Each entry should be restated word for word, with all pictures left out.

_Listed records_
○ ○ ○ ○
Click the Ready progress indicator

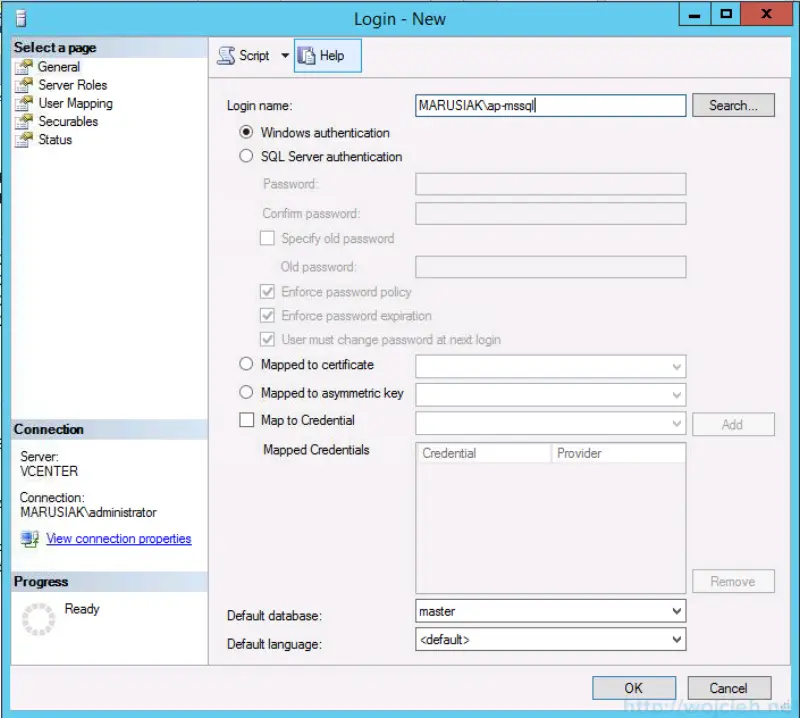(x=40, y=617)
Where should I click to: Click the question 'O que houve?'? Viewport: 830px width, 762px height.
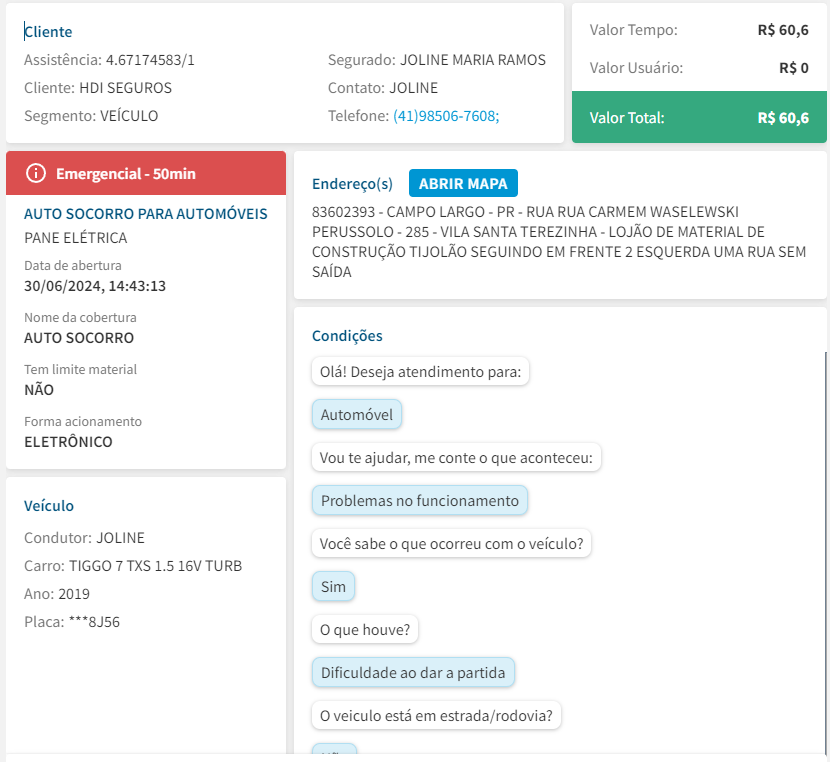pos(365,630)
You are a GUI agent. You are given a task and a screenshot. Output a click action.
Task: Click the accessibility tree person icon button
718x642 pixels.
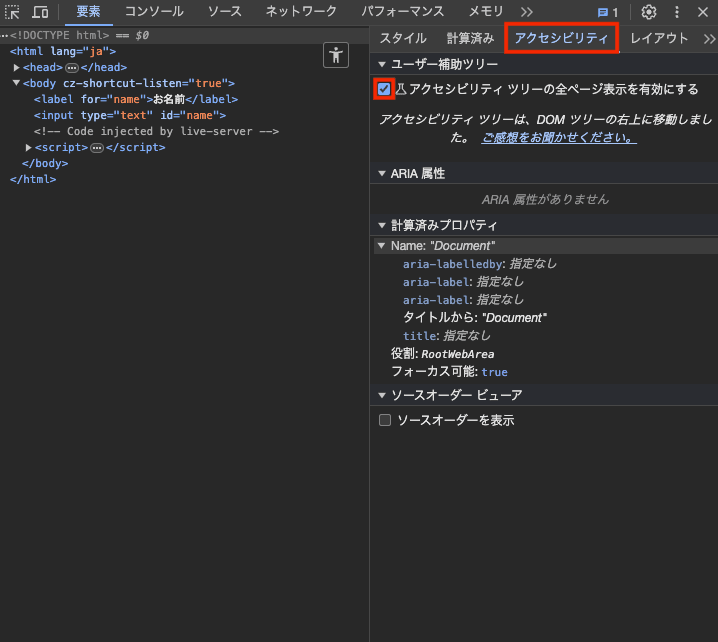336,55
○ ○ ○ ○
_Response_
Click the Ready progress indicator

(x=40, y=617)
Where should I click to: Click the question 'O que houve?'? Viewport: 830px width, 762px height.
pos(365,630)
You are a GUI agent. You are given a task and a screenshot. Output a click action.
Task: Click the accessibility tree person icon button
718x642 pixels.
336,55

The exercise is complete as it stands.